1. Initiating the Mediation Process: The first step is to assume the role of the mediator and by stopping the behaviour, separating the combatants, and defining the problem accomplishes this.

2. Clarifying Each Child’s Perspective: Clarifying the conflict based on the children’s perspective is the focus of step two. Ask each child in turn to state what he or she wants from the situation.

3. Summing up: When you have enough information to understand each child’s perception of the conflict. Define the problem in mutual terms, implying that each child is responsible for both the problem and its solution.

4. Generating Alternatives: Generating several possible alternative solutions takes place in the fourth stage of mediation. Suggestions may be offered by children themselves or volunteered by bystanders.

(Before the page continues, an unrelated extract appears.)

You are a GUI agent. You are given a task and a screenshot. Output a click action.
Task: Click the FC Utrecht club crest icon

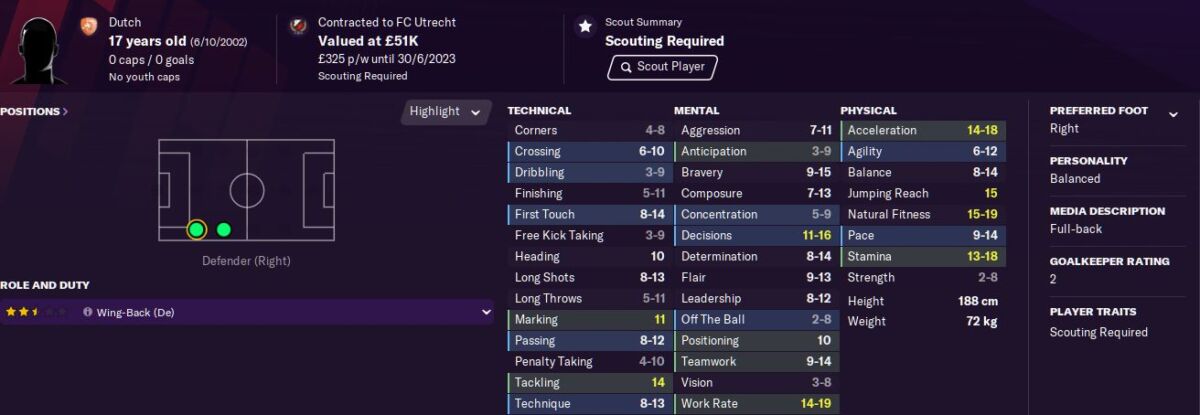[297, 27]
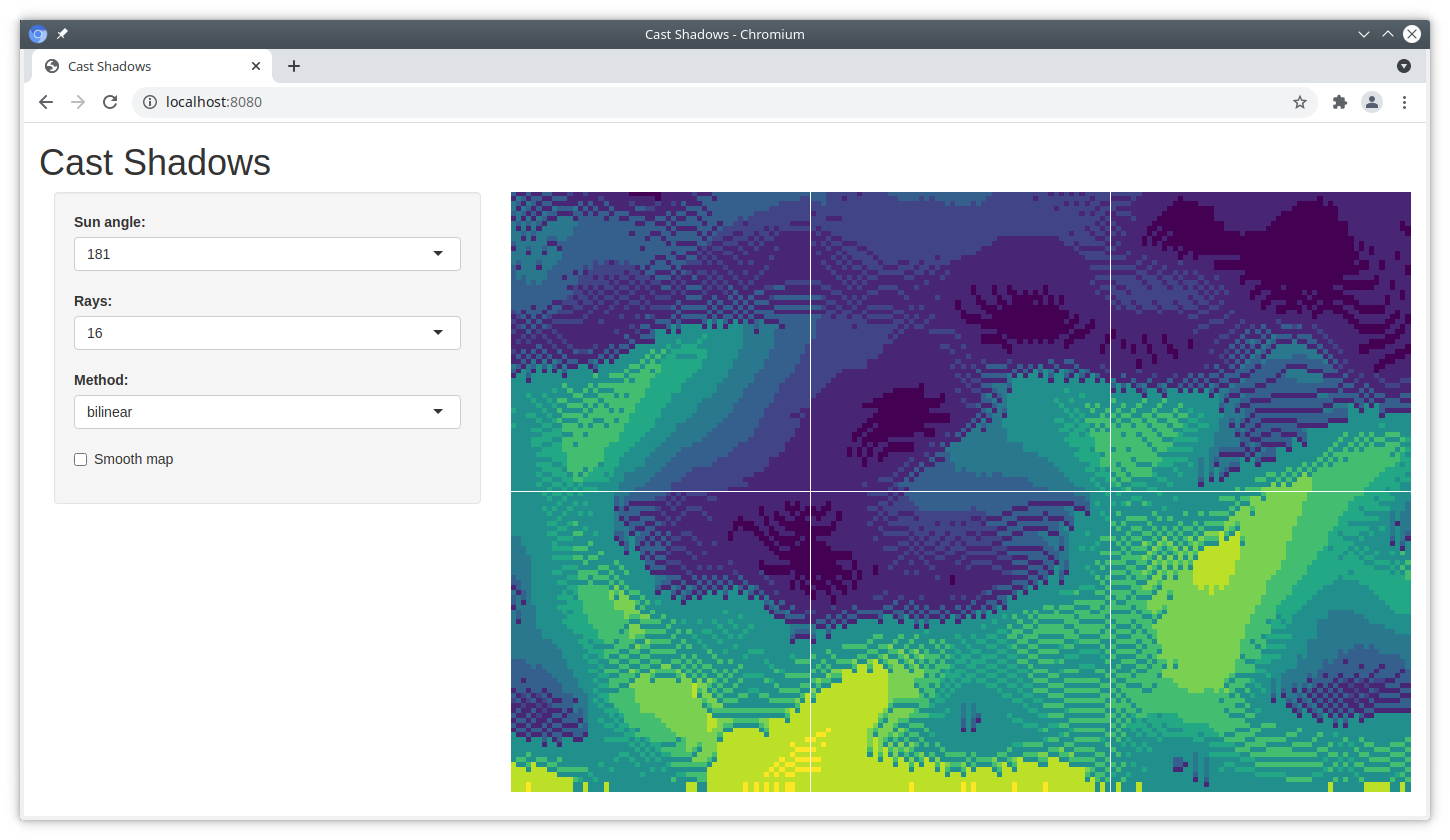
Task: Click the tab search down-arrow icon
Action: click(x=1403, y=66)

5. Agreeing on a Solution: Children will reject certain suggestions outright and will indicate that others seem more acceptable. This step is about children agreeing on a plan of action that is mutually satisfying.

6. Reinforcing the Problem Solving Process: The message to be conveyed is that the process of reaching the solution is as important as the solution itself. Acknowledge the emotional investment each child had in the original conflict and the hard work involved in reaching an agreement.

7. Following Through: This is accomplished by reminding the children what the terms were and, if necessary, physically assisting or demonstrating how to comply.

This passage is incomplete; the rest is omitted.